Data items
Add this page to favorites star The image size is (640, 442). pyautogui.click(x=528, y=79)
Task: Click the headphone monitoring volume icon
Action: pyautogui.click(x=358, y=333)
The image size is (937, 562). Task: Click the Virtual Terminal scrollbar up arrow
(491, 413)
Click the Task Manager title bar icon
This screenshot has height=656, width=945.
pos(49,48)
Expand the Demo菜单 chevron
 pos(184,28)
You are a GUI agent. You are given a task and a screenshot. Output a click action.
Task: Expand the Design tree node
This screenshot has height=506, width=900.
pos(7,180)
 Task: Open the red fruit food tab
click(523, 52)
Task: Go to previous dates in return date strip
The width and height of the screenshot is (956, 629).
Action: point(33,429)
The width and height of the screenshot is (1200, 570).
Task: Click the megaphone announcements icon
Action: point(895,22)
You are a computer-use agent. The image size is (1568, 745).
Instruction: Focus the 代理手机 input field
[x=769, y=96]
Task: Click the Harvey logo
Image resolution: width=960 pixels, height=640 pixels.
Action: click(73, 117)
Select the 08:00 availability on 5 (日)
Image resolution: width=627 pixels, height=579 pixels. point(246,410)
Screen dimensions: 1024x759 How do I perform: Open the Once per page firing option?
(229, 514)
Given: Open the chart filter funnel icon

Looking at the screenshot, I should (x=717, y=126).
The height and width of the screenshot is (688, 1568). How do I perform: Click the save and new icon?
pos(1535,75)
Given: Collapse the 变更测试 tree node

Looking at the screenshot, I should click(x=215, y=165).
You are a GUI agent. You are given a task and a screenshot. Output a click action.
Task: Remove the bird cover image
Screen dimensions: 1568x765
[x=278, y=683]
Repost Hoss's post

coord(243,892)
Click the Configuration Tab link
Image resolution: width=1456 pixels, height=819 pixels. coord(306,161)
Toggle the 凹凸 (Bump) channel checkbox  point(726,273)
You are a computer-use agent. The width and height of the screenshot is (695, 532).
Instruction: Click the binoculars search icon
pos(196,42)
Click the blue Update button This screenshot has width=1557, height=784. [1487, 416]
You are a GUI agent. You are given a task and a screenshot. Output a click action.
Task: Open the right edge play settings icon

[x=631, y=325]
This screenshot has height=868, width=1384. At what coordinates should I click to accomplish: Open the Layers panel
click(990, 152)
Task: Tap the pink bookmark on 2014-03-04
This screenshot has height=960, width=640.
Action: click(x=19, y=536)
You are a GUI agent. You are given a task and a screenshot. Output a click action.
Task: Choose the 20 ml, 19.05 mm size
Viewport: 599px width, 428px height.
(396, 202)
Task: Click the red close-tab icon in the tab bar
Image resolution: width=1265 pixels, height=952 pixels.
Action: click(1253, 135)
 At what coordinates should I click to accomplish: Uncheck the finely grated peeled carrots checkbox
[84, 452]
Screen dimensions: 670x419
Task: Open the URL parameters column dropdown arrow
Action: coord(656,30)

TASK DETAILS ::
Your answer should be the data above, retyped exactly.

ANSWER TO THIS PROBLEM ::
Add this page to favorites star The image size is (640, 442). pyautogui.click(x=528, y=79)
Task: Click the headphone monitoring volume icon
Action: pyautogui.click(x=358, y=333)
The image size is (937, 562). Task: Click the Virtual Terminal scrollbar up arrow
(491, 413)
Click the Task Manager title bar icon
This screenshot has height=656, width=945.
pos(49,48)
Expand the Demo菜单 chevron
 pos(184,28)
You are a GUI agent. You are given a task and a screenshot. Output a click action.
Task: Expand the Design tree node
This screenshot has height=506, width=900.
pos(7,180)
 Task: Open the red fruit food tab
click(523, 52)
Task: Go to previous dates in return date strip
The width and height of the screenshot is (956, 629).
Action: point(33,429)
The width and height of the screenshot is (1200, 570).
Task: Click the megaphone announcements icon
Action: point(895,22)
You are a computer-use agent. The image size is (1568, 745).
Instruction: Focus the 代理手机 input field
[x=769, y=96]
Task: Click the Harvey logo
Image resolution: width=960 pixels, height=640 pixels.
Action: click(73, 117)
Select the 08:00 availability on 5 (日)
Image resolution: width=627 pixels, height=579 pixels. point(246,410)
Screen dimensions: 1024x759 How do I perform: Open the Once per page firing option?
(229, 514)
Given: Open the chart filter funnel icon

Looking at the screenshot, I should (x=717, y=126).
The height and width of the screenshot is (688, 1568). How do I perform: Click the save and new icon?
pos(1535,75)
Given: Collapse the 变更测试 tree node

Looking at the screenshot, I should click(x=215, y=165).
You are a GUI agent. You are given a task and a screenshot. Output a click action.
Task: Remove the bird cover image
Screen dimensions: 1568x765
[x=278, y=683]
Repost Hoss's post

coord(243,892)
Click the Configuration Tab link
Image resolution: width=1456 pixels, height=819 pixels. coord(306,161)
Toggle the 凹凸 (Bump) channel checkbox  point(726,273)
You are a computer-use agent. The width and height of the screenshot is (695, 532).
Instruction: Click the binoculars search icon
pos(196,42)
Click the blue Update button This screenshot has width=1557, height=784. [1487, 416]
You are a GUI agent. You are given a task and a screenshot. Output a click action.
Task: Open the right edge play settings icon

[x=631, y=325]
This screenshot has height=868, width=1384. At what coordinates should I click to accomplish: Open the Layers panel
click(990, 152)
Task: Tap the pink bookmark on 2014-03-04
This screenshot has height=960, width=640.
Action: click(x=19, y=536)
You are a GUI agent. You are given a task and a screenshot. Output a click action.
Task: Choose the 20 ml, 19.05 mm size
Viewport: 599px width, 428px height.
(396, 202)
Task: Click the red close-tab icon in the tab bar
Image resolution: width=1265 pixels, height=952 pixels.
Action: click(1253, 135)
 At what coordinates should I click to accomplish: Uncheck the finely grated peeled carrots checkbox
[84, 452]
Screen dimensions: 670x419
Task: Open the URL parameters column dropdown arrow
Action: coord(656,30)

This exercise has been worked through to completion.